Nous ne savons pas comment expliquer qu’il nous parait anormal de voir décider, sans l’accord de toute la profession, d’une obligation de pratiquer le tiers payant. Nous nous inquiétons de la lourdeur de ce que cela impliquera. Et du temps qu’il faudra trouver encore pour ça.
Fini, les échanges sur les beaux cas de patients. Nos conversations de docteurs tournent désormais sur les préoccupations de notre vie professionnelle. Sur ce sentiment de ne pas l’exercer comme on aimerait, et en plus de gâcher une large partie de notre vie personnelle. Sur ces questions: comment en est-on arrivé à laisser un tel pouvoir à des politiques et des administratifs qui nous divisent pour mieux dicter leurs lois ? Et nous nous nous demandons si nous allons suivre les consignes de tel ou tel syndicat, de fermer nos cabinets une nouvelle fois.
Moins les patients attendent de la société, plus ils attendent de leurs médecins, personnes qu’ils pensent consacrées à leur bien être en toute exclusivité.
Les conversations de docteurs, et même leurs échanges sur Facebook et sur Twitter, elles disent bien que le corps médical aussi aimerait de l’écoute et des soins attentifs. Parce que la vocation de soigner en prend un coup dans les parcours de combattants que sont les conditions d’exercice médical de nos jours.

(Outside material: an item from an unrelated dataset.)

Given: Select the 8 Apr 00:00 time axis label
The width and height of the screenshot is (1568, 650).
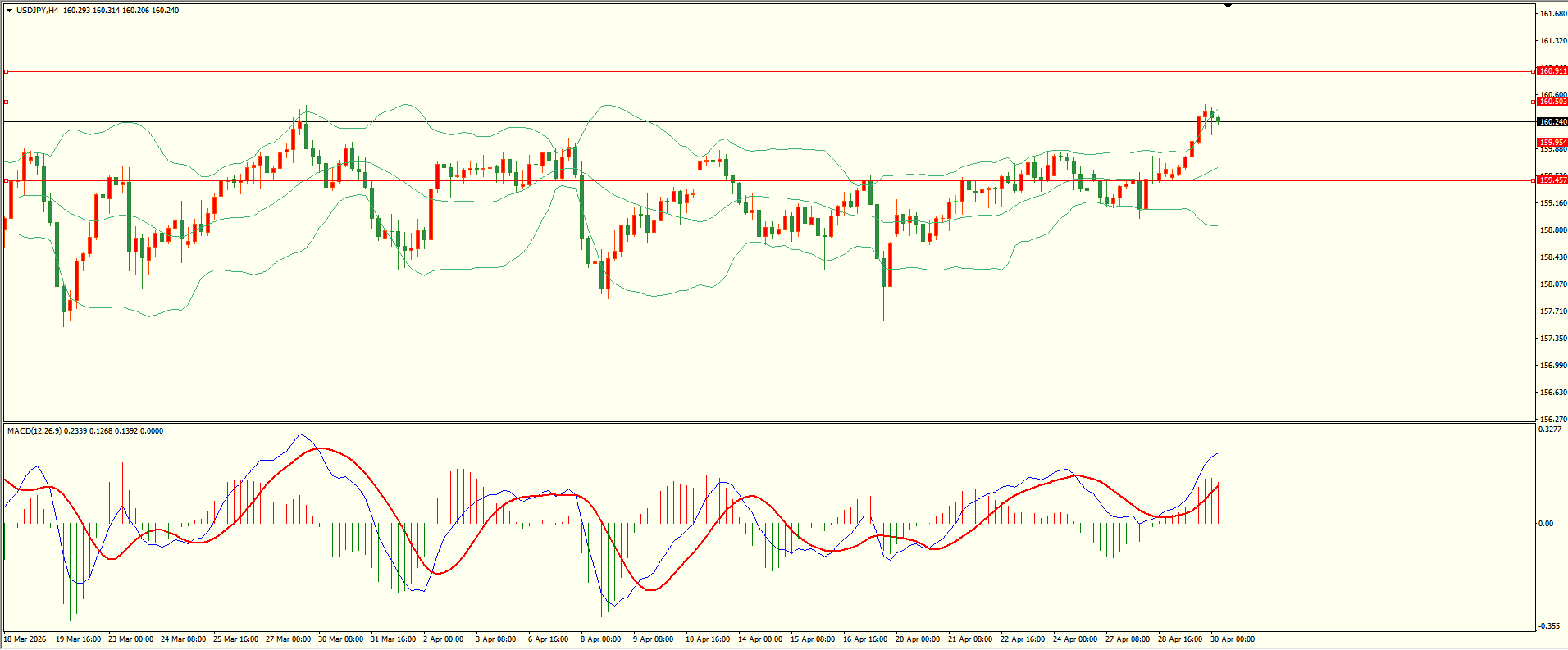Looking at the screenshot, I should click(x=601, y=639).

Les petites souris qui écoutent aux portes des discussions entre médecins, et lisent leurs tweets, elles devraient vite aller prévenir les patients qu’il n’est surement pas bon pour eux d’être soignés par des médecins autant préoccupés d’autres affaires que celles de la santé de leurs malades. Des médecins qui rêvent de vraies journées de consultation, ou il y aurait juste échange avec les patients autour de leurs maladies.